● Página:
____________________
Lado a lado: não foi fácil fazer a curva ao lado de uma Ferrari 355. (Fotos: Ricardo Bianco)
Aproveitando a entressafra de lançamentos de motos – e seguindo o conselho de encher este blog de matérias – aqui está mais um teste que ficou para a história por gerar polêmicas numa época que nem sequer tinha Orkut.
Eu tinha acabado de chegar na Revista da Moto!, ou simplesmente MOTO!, ao lado do Roberto Agresti, com quem eu já tinha trabalhado muitos anos antes na revista MOTOSHOW. Cheguei na edição 25, em 1996 com a missão de aliviar um pouco o sufoco do Roberto que escrevia a revista praticamente sozinho, apenas com seu sócio, o diretor de arte Marcos Moretti, o fotógrafo Ricardo Bianco, o fiel escudeiro Felipe Passarela e o auxílio luxuoso do pianista Julio Carone.
____________________
Relacione todas as pessoas mencionadas nominalmente na página, sem repetir nenhuma. Utilize exclusivamente a página como fonte.
____________________
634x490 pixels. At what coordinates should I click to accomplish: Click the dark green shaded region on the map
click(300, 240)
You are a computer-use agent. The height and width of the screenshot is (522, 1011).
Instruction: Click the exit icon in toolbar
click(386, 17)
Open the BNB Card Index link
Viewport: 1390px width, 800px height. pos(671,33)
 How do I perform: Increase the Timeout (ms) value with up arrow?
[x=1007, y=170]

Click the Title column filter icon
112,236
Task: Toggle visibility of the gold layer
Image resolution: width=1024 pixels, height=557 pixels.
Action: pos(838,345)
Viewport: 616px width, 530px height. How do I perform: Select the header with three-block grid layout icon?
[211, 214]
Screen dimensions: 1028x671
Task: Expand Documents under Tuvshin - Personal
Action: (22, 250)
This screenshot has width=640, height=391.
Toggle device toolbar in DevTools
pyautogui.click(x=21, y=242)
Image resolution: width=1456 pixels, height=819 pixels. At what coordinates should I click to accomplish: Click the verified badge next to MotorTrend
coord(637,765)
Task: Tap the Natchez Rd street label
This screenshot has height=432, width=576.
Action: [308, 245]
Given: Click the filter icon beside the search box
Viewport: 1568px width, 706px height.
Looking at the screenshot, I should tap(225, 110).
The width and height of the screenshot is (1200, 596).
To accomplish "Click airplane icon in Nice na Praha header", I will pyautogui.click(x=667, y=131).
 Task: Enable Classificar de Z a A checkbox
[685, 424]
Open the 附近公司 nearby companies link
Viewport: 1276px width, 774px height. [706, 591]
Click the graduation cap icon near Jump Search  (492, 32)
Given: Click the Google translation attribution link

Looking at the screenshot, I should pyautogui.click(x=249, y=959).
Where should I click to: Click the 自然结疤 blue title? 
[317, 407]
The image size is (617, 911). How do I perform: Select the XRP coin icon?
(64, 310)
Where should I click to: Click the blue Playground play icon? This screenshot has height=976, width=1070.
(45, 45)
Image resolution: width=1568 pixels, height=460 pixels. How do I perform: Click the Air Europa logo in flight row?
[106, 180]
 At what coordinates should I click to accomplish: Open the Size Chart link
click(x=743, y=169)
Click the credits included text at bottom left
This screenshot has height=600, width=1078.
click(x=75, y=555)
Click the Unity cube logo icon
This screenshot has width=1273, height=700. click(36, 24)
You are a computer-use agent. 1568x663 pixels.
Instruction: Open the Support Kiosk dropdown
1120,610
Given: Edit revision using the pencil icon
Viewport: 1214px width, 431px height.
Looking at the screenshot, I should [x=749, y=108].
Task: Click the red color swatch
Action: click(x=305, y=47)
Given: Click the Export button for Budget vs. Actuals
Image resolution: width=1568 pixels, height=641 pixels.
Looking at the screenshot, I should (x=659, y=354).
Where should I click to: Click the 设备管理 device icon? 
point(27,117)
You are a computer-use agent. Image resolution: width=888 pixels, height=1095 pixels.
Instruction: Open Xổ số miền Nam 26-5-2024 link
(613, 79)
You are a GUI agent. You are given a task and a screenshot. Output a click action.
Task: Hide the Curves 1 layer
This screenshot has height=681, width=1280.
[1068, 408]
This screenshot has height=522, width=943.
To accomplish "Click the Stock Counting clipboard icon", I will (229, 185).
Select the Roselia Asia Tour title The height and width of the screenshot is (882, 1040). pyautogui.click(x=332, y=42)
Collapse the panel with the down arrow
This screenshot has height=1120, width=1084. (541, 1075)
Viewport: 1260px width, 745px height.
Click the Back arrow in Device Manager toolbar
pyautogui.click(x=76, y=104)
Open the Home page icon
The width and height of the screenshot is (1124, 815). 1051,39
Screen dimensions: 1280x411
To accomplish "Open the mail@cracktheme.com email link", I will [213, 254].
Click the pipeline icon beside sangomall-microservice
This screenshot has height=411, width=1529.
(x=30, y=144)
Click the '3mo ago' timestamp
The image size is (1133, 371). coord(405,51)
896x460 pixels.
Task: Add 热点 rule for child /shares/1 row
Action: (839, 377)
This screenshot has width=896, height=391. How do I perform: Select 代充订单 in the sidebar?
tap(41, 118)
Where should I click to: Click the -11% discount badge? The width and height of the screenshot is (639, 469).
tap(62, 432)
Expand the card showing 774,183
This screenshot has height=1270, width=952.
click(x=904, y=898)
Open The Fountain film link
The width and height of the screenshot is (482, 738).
____________________
● Solução escrita:
Ricardo Bianco, Roberto Agresti, Marcos Moretti, Felipe Passarela, Julio Carone